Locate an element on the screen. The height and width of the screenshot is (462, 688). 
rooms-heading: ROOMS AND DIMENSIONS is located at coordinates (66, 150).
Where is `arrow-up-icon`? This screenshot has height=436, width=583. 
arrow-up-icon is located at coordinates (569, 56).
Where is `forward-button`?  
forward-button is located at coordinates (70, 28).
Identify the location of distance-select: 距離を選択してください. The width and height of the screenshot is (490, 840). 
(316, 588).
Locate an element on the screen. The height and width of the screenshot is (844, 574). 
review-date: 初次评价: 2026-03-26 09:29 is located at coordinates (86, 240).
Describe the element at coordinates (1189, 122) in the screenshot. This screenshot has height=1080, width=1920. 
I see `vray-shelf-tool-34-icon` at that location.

◆ ◆ ◆ ◆ ◆

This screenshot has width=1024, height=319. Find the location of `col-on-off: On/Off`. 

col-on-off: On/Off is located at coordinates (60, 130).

◆ ◆ ◆ ◆ ◆

→ WORK REQUIRED:
Update the rows beginning at the line that has "has height=436, width=583." and stopping after the line that has "(316, 588).". Change every "Where is" to "Where can you find" and keep all other text the same.

→ OUTPUT FOR THIS EXERCISE:
Where can you find `arrow-up-icon`? This screenshot has height=436, width=583. 
arrow-up-icon is located at coordinates (569, 56).
Where can you find `forward-button`?  
forward-button is located at coordinates (70, 28).
Identify the location of distance-select: 距離を選択してください. The width and height of the screenshot is (490, 840). 
(316, 588).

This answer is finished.